(ESPAÑOL) The deportation and forced separation of immigrants has negative effects that extend beyond individuals and families to entire communities in the United States, according to a division of the American Psychological Association, which has issued a policy statement calling for changes to U.S. policy.
Based on a review of the effects of three decades of U.S. immigration policy, the policy statement details the psychosocial and economic impacts of deportation on children and families, as well as broader community consequences that unfold as immigrants fearful of being targeted withdraw from civic engagement.

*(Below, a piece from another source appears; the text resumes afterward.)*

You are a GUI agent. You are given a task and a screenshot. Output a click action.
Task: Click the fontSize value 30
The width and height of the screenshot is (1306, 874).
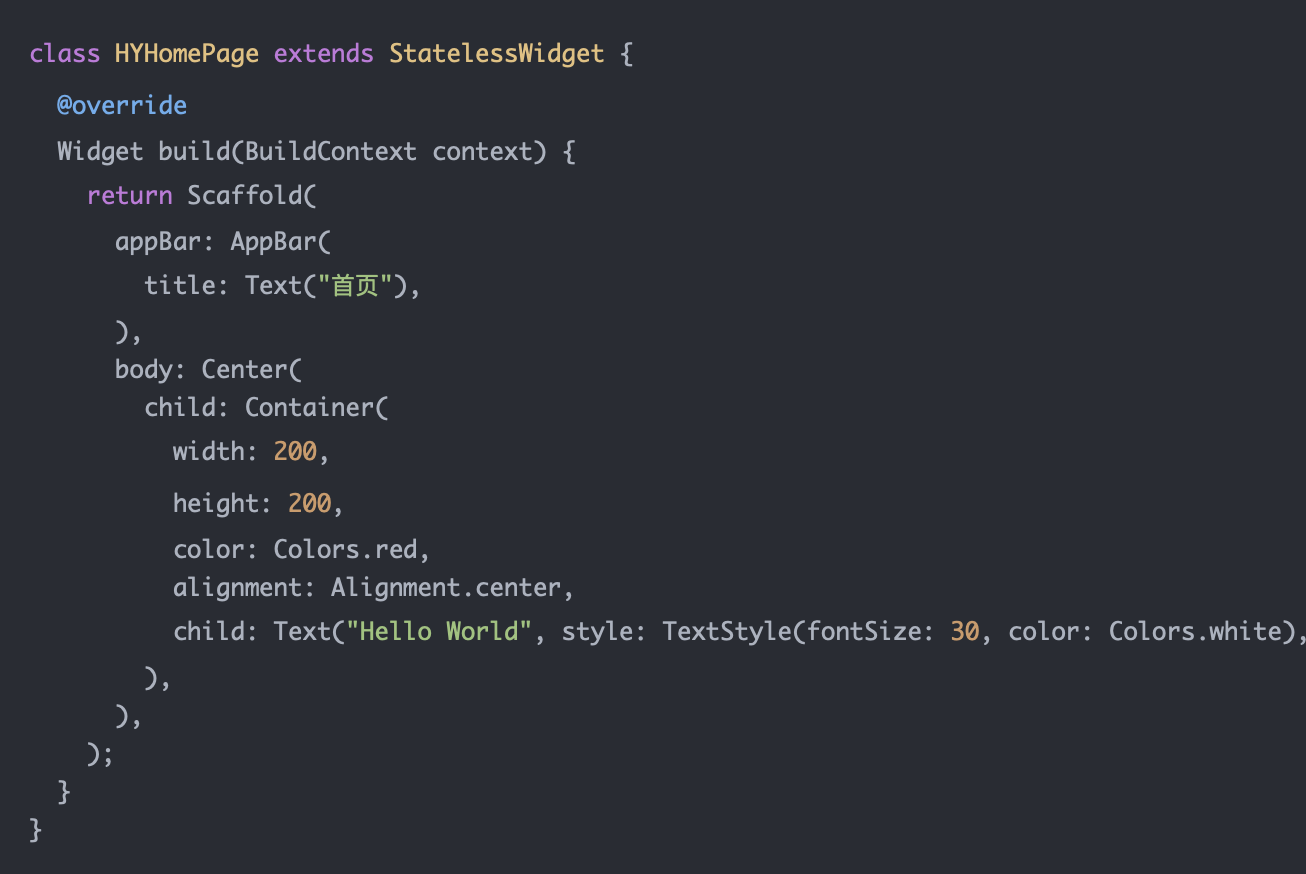click(x=965, y=631)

“This policy brief is a thorough examination of the research,” said Regina Langhout, professor of psychology at the University of California, Santa Cruz, and lead author of the brief by the APA’s Society for Community Research and Action; the policy statement will appear in the upcoming edition of the American Journal of Community Psychology.
Studies reveal that children who lose a parent to sudden, forced deportation experience anxiety, anger, aggression, withdrawal, a heightened sense of fear, eating and sleeping disturbances, isolation, trauma, and depression.
Children also experience housing instability, academic withdrawal, and family dissolution; older children often need to take on jobs to help support the family.
Ten percent of U.S. families with children have at least one family member who lacks citizenship.
5.9 million children have at least one caregiver who lacks authorization to live in the country.
Changes to U.S. immigration policy over the last 30 years have resulted in a massive increase in deportations—and a marked shift away from post-World War II-era policies that focused on family reunification, the authors found.
“If we’re going to have neighborhoods and towns and schools and places where people of all different backgrounds interact, it’s imperative for public health that everybody feels a sense of belonging and connection, a sense of attachment,” said Langhout.